___ Supplied material ___

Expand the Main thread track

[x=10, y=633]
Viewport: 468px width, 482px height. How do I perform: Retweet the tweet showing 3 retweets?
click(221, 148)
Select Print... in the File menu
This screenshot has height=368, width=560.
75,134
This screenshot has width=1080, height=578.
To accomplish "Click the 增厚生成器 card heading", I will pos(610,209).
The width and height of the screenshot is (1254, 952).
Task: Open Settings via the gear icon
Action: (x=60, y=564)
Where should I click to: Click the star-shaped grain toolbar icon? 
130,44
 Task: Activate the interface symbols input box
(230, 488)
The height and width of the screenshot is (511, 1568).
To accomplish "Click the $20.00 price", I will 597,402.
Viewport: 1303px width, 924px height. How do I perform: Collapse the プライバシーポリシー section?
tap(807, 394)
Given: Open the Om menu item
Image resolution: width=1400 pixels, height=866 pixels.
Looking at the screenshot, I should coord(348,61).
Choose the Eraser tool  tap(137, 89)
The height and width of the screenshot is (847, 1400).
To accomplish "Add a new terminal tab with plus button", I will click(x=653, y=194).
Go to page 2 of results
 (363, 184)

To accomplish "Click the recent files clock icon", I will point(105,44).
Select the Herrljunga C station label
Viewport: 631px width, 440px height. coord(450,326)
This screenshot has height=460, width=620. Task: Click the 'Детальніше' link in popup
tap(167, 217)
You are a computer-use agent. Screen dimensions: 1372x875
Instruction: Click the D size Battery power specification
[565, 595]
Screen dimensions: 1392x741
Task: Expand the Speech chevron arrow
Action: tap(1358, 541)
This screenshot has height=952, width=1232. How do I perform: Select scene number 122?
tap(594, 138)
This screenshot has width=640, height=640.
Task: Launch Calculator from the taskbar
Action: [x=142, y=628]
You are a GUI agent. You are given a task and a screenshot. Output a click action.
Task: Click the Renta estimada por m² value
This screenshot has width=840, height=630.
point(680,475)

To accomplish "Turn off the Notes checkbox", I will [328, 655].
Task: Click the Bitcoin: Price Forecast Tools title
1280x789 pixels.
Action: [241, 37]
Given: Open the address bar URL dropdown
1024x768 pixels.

___

Problem: List every line above that contains the string "agent".

Task output:
You are a computer-use agent. Screen dimensions: 1372x875
You are a GUI agent. You are given a task and a screenshot. Output a click action.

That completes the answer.